> [EXTRACTED MATERIAL]
___

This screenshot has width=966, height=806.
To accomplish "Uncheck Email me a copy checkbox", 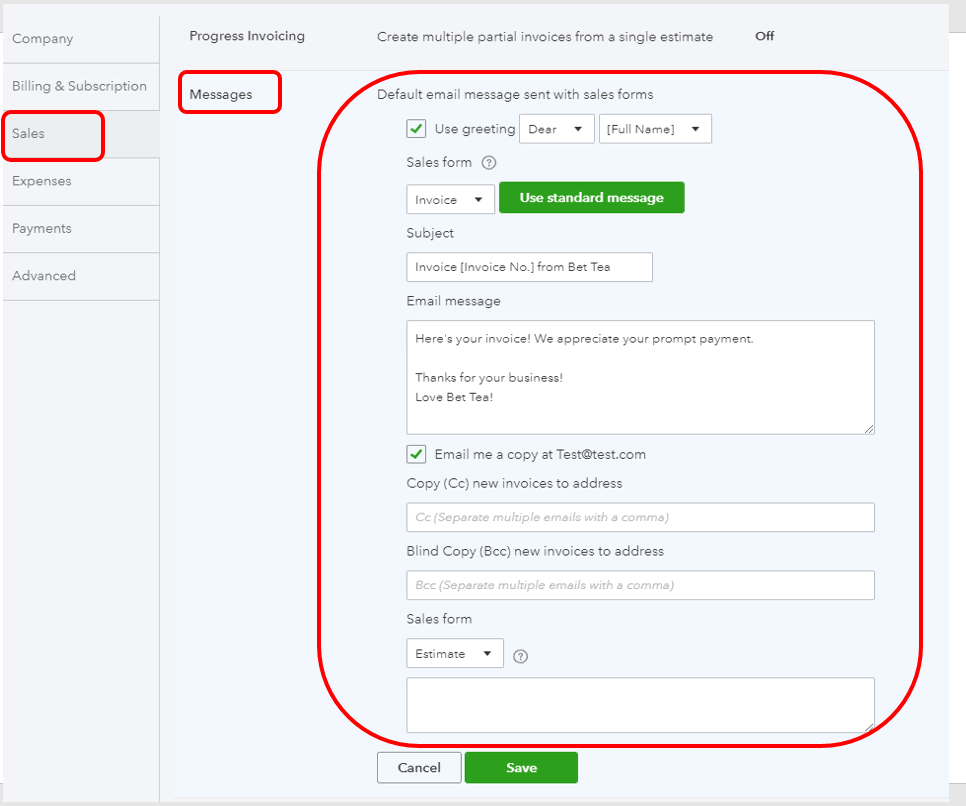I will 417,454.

___

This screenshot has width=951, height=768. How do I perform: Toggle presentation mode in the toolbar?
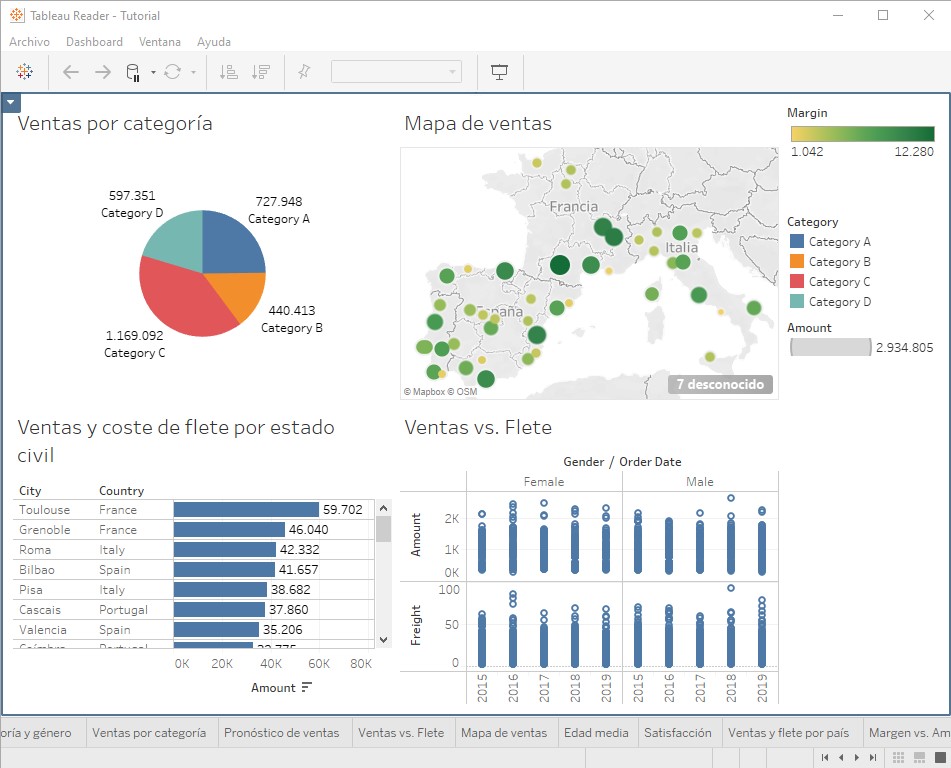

___

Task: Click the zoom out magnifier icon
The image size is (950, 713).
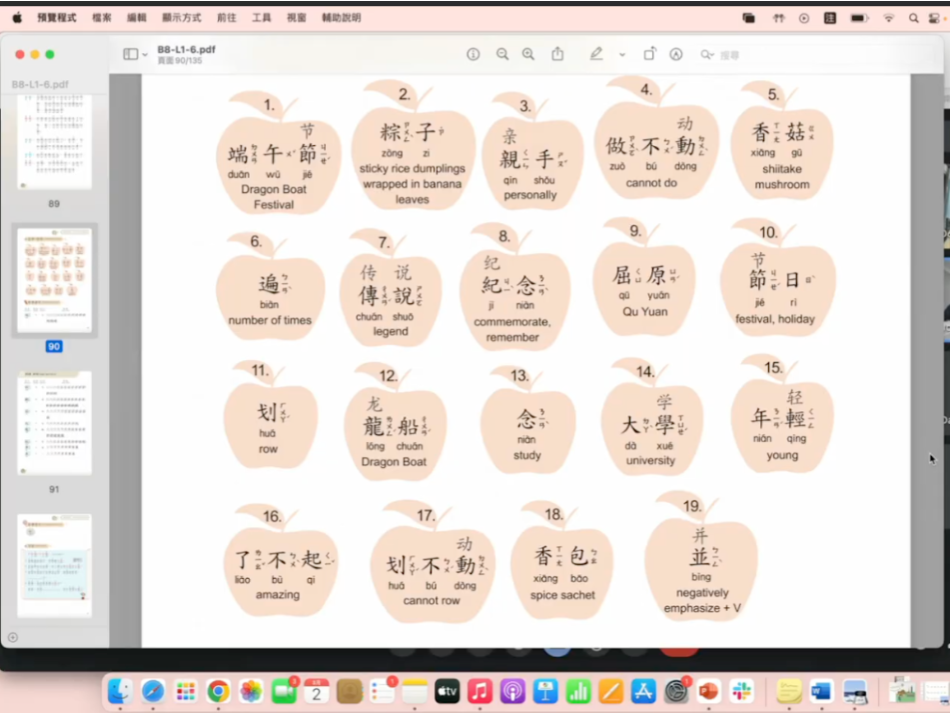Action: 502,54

___

> [WORK TO COMPLETE] Scan the material above for the word "This", and copy every line in which it is found.

> [EXERCISE RESPONSE]
This screenshot has width=966, height=806.
This screenshot has width=951, height=768. How do I perform: Toggle presentation mode in the toolbar?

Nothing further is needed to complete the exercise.